YELLOW LEGO, WHITE LEGO, YELLOW LEGO, WHITE LEGO....

What a fun couple of weeks it has been. Luscious Lyn is out at schools, participating in her first teaching prac, and I've taken my first properly holiday since starting the new day job 18 months ago in order to take on the housey chores in her absence. Which has meant, amongst other thimgs, that a bunch of those niggly naggly little chores that I haven't found time for have finally been dispensed with-- the dishwasher's been removed; the towel rail's been put up in the kitchen; the lego has been cleaned....

Huh? I hear you cry.

It's like this: a few weeks ago, Georgie Girl participated in her school's science fair. Her project involved soaking discoloured Lego bricks in various solutions, from water through to Napisan, leaving them in different levels of light, and recording the results. She won second prize, beaten only by the girls who injected various distillations of iron into apples to compare to haemophilia treatments.

Yeah, I know: makes me wish I'd paid more attention in school and hadn't spent all my time trying to connect the element names in the periodic table together into dirty words.

However, I had purchased a 1994-era police truck on the extremely cheap precisely because it had discoloured bricks: a bit of internet research had clued me in to the best ways to clean up discoloured bricks, and the price made it worth while to give it a try.
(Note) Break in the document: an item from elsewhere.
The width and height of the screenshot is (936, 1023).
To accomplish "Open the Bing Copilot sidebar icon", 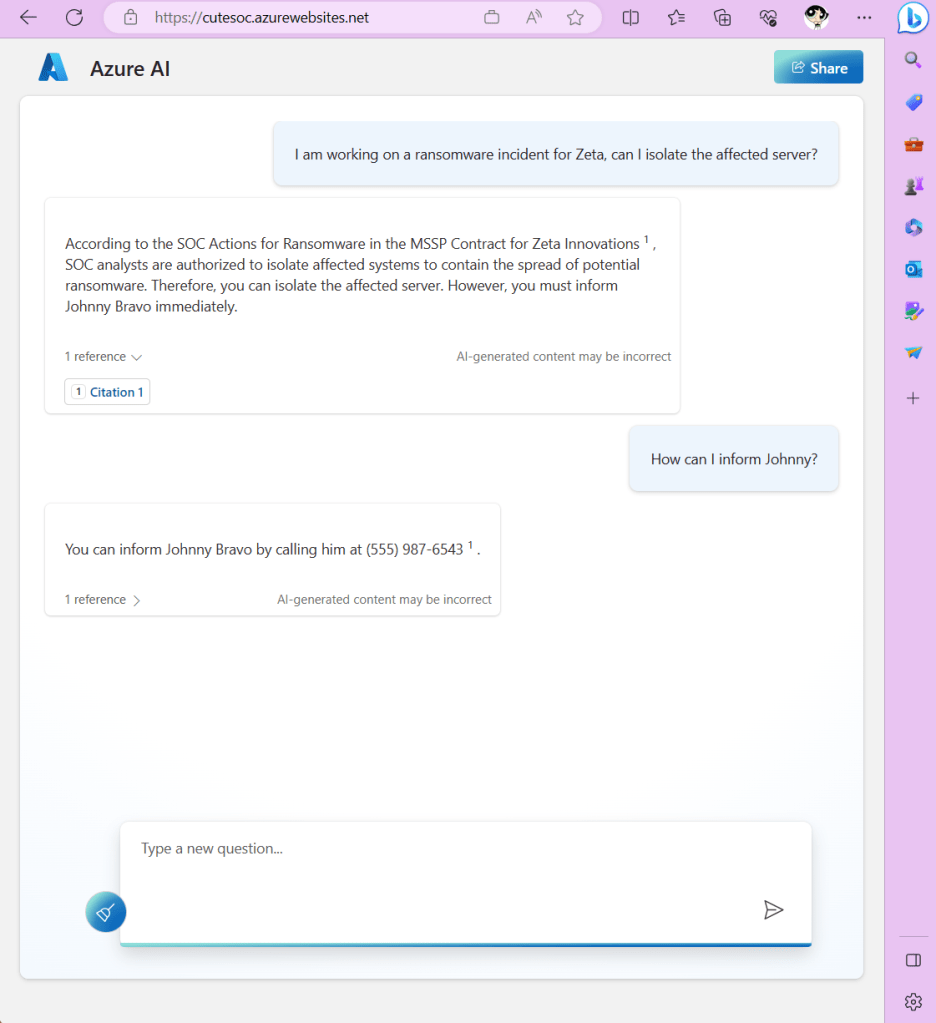I will coord(912,18).
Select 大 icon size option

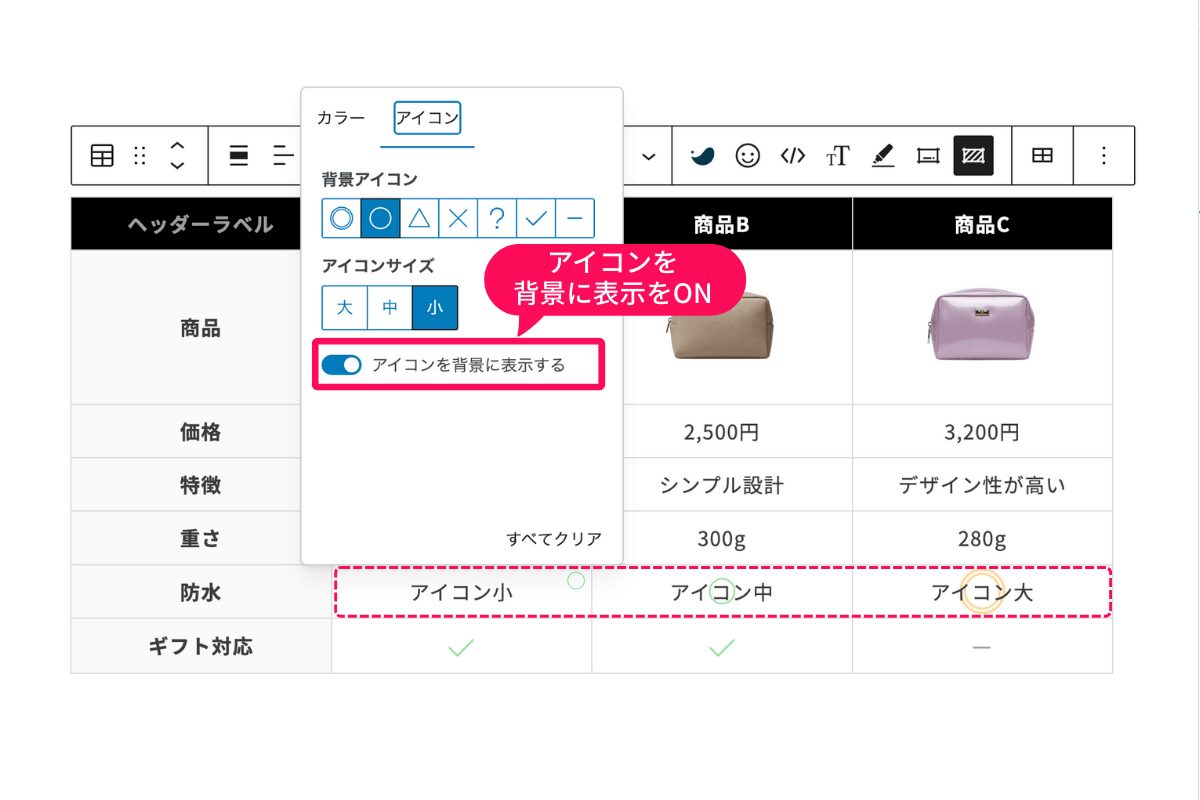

If I succeeded, I'd get a much better kit for my money. If not, I hadn't paid enough to really bemoan the failure. all I needed was 15% hydrogen peroxide, an oxy cleaner, and a source of UV light.


Vroom, vroom. I am a 40 year old man and I play with adult toys!

Oxy cleaner: check. We have kids, therefore, we have Napisan. UV light, check: thank you, approach of the spring sun. 15% hydrogen peroxide...... hydrogen peroxide.... Beuller... Beuller.... 15% hydrogen peroxide does not seem to have made it to Mandurah. Funny, when you look around at the teenagers in the shops....

Anyway, needs must, and where there's Domestos there's hope.

So, I picked me a large, lidded specimen from Lyn's Tupperware addiction, separated the whites from the colours (See, ladies, men can do this. You just need to provide the proper motivation, is all.) and dropped the white pieces into 500 ml of Domestos and a quarter of a cup of Napisan.

Three days sitting on top of the kids' slide in the sun, and this was the result:

Before and after the bleach/oxy bath


I wouldn't try it on colours because, well, bleach is bleach, innit? But for whites that worked just fine thank'ee.